Exercise brief: Exactly as written, transcribe each line of the listing.

= Beginning of Section =

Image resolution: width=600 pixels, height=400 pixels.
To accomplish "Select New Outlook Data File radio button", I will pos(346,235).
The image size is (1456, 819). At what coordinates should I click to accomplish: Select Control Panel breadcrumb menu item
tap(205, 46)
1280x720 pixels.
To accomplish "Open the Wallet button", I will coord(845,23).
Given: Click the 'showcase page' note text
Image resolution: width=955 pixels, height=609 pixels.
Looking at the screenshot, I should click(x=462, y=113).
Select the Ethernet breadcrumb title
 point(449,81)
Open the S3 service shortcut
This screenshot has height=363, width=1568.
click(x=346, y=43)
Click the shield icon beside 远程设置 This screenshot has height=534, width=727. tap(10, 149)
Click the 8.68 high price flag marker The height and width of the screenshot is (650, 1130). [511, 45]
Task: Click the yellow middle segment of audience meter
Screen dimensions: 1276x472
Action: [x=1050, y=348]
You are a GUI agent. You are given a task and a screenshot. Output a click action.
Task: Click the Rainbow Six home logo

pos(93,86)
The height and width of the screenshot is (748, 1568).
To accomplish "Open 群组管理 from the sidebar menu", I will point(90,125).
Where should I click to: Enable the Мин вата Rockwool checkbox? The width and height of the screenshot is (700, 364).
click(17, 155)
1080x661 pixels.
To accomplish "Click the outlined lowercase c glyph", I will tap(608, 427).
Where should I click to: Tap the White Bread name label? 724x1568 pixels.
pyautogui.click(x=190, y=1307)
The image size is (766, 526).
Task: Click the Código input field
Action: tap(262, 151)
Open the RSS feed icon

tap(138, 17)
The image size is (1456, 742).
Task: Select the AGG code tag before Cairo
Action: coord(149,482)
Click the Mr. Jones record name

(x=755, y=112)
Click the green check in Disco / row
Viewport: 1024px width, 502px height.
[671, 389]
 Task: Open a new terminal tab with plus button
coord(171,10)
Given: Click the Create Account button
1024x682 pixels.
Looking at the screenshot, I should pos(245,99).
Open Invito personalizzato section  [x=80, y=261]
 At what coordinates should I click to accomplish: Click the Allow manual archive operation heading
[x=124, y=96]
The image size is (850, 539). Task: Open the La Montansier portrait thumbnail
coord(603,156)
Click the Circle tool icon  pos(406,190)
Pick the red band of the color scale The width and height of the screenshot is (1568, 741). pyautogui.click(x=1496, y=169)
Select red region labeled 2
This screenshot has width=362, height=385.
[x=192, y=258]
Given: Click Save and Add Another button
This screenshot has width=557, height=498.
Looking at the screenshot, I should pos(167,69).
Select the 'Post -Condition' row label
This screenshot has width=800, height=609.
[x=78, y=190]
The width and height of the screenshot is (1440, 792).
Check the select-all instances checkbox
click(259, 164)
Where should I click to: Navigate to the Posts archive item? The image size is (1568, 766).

= End of Section =

Result:
Image resolution: width=600 pixels, height=400 pixels.
To accomplish "Select New Outlook Data File radio button", I will pos(346,235).
The image size is (1456, 819). At what coordinates should I click to accomplish: Select Control Panel breadcrumb menu item
tap(205, 46)
1280x720 pixels.
To accomplish "Open the Wallet button", I will coord(845,23).
Given: Click the 'showcase page' note text
Image resolution: width=955 pixels, height=609 pixels.
Looking at the screenshot, I should click(x=462, y=113).
Select the Ethernet breadcrumb title
 point(449,81)
Open the S3 service shortcut
This screenshot has height=363, width=1568.
click(x=346, y=43)
Click the shield icon beside 远程设置 This screenshot has height=534, width=727. tap(10, 149)
Click the 8.68 high price flag marker The height and width of the screenshot is (650, 1130). [511, 45]
Task: Click the yellow middle segment of audience meter
Screen dimensions: 1276x472
Action: [x=1050, y=348]
You are a GUI agent. You are given a task and a screenshot. Output a click action.
Task: Click the Rainbow Six home logo

pos(93,86)
The height and width of the screenshot is (748, 1568).
To accomplish "Open 群组管理 from the sidebar menu", I will point(90,125).
Where should I click to: Enable the Мин вата Rockwool checkbox? The width and height of the screenshot is (700, 364).
click(17, 155)
1080x661 pixels.
To accomplish "Click the outlined lowercase c glyph", I will tap(608, 427).
Where should I click to: Tap the White Bread name label? 724x1568 pixels.
pyautogui.click(x=190, y=1307)
The image size is (766, 526).
Task: Click the Código input field
Action: tap(262, 151)
Open the RSS feed icon

tap(138, 17)
The image size is (1456, 742).
Task: Select the AGG code tag before Cairo
Action: coord(149,482)
Click the Mr. Jones record name

(x=755, y=112)
Click the green check in Disco / row
Viewport: 1024px width, 502px height.
[671, 389]
 Task: Open a new terminal tab with plus button
coord(171,10)
Given: Click the Create Account button
1024x682 pixels.
Looking at the screenshot, I should pos(245,99).
Open Invito personalizzato section  [x=80, y=261]
 At what coordinates should I click to accomplish: Click the Allow manual archive operation heading
[x=124, y=96]
The image size is (850, 539). Task: Open the La Montansier portrait thumbnail
coord(603,156)
Click the Circle tool icon  pos(406,190)
Pick the red band of the color scale The width and height of the screenshot is (1568, 741). pyautogui.click(x=1496, y=169)
Select red region labeled 2
This screenshot has width=362, height=385.
[x=192, y=258]
Given: Click Save and Add Another button
This screenshot has width=557, height=498.
Looking at the screenshot, I should pos(167,69).
Select the 'Post -Condition' row label
This screenshot has width=800, height=609.
[x=78, y=190]
The width and height of the screenshot is (1440, 792).
Check the select-all instances checkbox
click(259, 164)
Where should I click to: Navigate to the Posts archive item? The image size is (1568, 766).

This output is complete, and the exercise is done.